Вадим ДЕМЕНТЬЕВ
         > НА ГЛАВНУЮ > РУССКОЕ ПОЛЕ > МОЛОКО


МОЛОКО

Вадим ДЕМЕНТЬЕВ

2010 г.

МОЛОКО



О проекте
Редакция
Авторы
Галерея
Книжн. шкаф
Архив 2001 г.
Архив 2002 г.
Архив 2003 г.
Архив 2004 г.
Архив 2005 г.
Архив 2006 г.
Архив 2007 г.
Архив 2008 г.
Архив 2009 г.
Архив 2010 г.
Архив 2011 г.
Архив 2012 г.
Архив 2013 г.


"МОЛОКО"
"РУССКАЯ ЖИЗНЬ"
СЛАВЯНСТВО
РОМАН-ГАЗЕТА
"ПОЛДЕНЬ"
"ПАРУС"
"ПОДЪЕМ"
"БЕЛЬСКИЕ ПРОСТОРЫ"
ЖУРНАЛ "СЛОВО"
"ВЕСТНИК МСПС"
"ПОДВИГ"
"СИБИРСКИЕ ОГНИ"
ГАЗДАНОВ
ПЛАТОНОВ
ФЛОРЕНСКИЙ
НАУКА

Суждения

Вадим ДЕМЕНТЬЕВ

Русский Кавказ

Вадим Дементьев.

О РУССКОМ СОЛДАТЕ

«Русский труженик-солдат», как определил Твардовский, – один из главных персонажей истории российско-кавказских отношений. В этом обозначении слово «труженик» стоит на первом месте. Не «удалец», не «храбрец», а именно по-крестьянски натруженный в каждой войне, терпеливо и стоически переносящий все тяготы армейской жизни, перекопавший окопами и ходами сообщений половину Европы, вымостивший все известные реки. «Встретился овраг. Пехота перейдет, а кавалерия и артиллерия не двинутся. Надо пролагать дорогу, устраивать мост, вырубать деревья. Поэтому нет в мире солдата, которого нельзя было бы не назвать работником. Вот он чудный русский солдат, с топором в одной руке, с винтовкой в другой, в оборванном полушубке, живой, вечно шутливый, грозный и бесконечно великодушный». С кем эта война, чей это портрет? Не ошибусь, если отвечу, что и Василия Теркина, хотя и заменил в этой цитате только одно определение – не «русский» там сказано, а «кавказский» солдат.

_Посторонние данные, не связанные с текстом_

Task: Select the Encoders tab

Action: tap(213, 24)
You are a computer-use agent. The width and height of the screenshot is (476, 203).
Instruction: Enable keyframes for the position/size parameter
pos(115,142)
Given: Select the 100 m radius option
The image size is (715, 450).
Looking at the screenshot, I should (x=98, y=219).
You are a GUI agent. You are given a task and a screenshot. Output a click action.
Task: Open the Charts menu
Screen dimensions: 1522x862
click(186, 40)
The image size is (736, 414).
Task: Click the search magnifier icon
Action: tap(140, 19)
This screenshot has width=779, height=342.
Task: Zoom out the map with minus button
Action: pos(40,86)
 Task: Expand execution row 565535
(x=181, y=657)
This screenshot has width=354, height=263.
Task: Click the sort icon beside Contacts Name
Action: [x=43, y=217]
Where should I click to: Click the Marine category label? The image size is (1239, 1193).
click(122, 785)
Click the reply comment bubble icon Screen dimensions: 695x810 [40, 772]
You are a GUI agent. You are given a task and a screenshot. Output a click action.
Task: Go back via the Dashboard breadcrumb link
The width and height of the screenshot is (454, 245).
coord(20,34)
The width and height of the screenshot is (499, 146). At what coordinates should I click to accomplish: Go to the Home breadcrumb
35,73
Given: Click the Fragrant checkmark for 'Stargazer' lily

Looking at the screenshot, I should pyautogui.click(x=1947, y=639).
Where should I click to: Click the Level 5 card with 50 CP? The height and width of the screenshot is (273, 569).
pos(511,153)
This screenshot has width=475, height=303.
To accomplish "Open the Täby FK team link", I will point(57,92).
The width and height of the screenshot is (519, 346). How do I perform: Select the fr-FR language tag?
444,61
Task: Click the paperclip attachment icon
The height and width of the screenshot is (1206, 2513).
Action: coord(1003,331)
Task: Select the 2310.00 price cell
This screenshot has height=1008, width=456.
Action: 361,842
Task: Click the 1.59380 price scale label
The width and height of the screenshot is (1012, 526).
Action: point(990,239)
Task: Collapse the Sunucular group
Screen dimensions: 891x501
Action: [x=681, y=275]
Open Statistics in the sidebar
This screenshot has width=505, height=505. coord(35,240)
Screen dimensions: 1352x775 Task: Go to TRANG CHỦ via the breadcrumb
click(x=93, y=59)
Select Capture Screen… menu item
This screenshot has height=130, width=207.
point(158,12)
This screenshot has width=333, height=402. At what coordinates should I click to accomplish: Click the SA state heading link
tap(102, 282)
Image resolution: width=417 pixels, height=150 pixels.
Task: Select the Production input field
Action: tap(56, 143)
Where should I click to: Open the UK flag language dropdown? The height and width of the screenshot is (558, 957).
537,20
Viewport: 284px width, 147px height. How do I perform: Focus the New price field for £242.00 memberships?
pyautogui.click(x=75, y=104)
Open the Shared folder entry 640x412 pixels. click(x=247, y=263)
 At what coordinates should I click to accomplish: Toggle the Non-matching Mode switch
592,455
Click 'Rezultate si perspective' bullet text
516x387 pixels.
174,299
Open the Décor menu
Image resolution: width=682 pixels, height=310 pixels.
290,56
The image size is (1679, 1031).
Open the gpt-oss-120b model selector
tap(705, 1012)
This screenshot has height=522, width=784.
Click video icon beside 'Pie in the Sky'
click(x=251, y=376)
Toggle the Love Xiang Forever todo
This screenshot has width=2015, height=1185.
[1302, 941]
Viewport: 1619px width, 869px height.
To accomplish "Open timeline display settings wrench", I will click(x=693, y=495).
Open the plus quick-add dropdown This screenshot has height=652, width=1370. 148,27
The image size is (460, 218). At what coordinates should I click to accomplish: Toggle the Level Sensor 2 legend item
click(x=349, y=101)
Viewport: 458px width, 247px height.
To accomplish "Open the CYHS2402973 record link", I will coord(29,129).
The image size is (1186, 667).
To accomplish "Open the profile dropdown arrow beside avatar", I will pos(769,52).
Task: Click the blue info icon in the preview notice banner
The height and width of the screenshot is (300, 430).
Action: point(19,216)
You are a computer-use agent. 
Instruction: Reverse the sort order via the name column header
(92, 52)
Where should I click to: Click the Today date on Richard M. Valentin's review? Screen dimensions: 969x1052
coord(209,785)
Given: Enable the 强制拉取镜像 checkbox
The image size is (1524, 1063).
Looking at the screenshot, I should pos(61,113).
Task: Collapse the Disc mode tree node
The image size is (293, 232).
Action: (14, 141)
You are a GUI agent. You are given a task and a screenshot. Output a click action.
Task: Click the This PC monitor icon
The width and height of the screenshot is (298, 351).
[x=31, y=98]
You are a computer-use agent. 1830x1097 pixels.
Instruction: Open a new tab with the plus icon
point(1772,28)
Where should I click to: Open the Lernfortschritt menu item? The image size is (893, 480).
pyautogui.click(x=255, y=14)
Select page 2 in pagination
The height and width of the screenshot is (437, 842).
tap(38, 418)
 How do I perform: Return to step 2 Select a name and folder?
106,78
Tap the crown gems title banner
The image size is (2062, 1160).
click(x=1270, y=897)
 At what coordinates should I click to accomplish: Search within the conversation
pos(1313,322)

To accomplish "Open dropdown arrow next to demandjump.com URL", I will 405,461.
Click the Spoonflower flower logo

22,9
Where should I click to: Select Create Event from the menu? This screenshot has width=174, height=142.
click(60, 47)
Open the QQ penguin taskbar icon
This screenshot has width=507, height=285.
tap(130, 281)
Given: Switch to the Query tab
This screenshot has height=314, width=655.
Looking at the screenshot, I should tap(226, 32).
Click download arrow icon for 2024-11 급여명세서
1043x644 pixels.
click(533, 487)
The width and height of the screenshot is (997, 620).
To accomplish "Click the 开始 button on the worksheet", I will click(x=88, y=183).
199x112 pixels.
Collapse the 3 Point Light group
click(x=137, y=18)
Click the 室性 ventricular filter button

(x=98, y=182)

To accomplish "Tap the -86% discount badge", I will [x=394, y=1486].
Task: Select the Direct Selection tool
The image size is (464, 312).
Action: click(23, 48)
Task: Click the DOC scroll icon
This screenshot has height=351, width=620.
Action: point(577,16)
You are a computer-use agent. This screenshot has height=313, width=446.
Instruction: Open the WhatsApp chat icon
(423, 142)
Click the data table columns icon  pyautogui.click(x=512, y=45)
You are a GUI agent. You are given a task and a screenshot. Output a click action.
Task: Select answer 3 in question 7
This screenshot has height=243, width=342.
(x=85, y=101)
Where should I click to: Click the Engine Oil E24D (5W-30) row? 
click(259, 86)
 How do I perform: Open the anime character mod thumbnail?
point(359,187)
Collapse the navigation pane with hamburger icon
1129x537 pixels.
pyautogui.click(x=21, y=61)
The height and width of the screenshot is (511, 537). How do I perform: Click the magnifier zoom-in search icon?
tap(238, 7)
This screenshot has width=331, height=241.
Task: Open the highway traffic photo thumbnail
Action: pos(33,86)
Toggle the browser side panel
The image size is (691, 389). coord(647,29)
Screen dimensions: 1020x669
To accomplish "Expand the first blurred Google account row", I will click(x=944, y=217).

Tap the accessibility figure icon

Когда во время вьетнамской войны в США приехали два поэта-фронтовика Сергей Наровчатов и Михаил Луконин, то в одной из студенческих аудиторий их спросили: как вы относитесь к нашей войне. «Ничего у вас, ребята, не выйдет, – ответил за себя и за друга Луконин. – Я вам, как солдат, открою секрет: на войне надо летать не на самолетах и вертолетах, на войне надо ходить пешком».

Сколько дорог пришлось пройти русскому воину-освободителю? Сколько стран протопать?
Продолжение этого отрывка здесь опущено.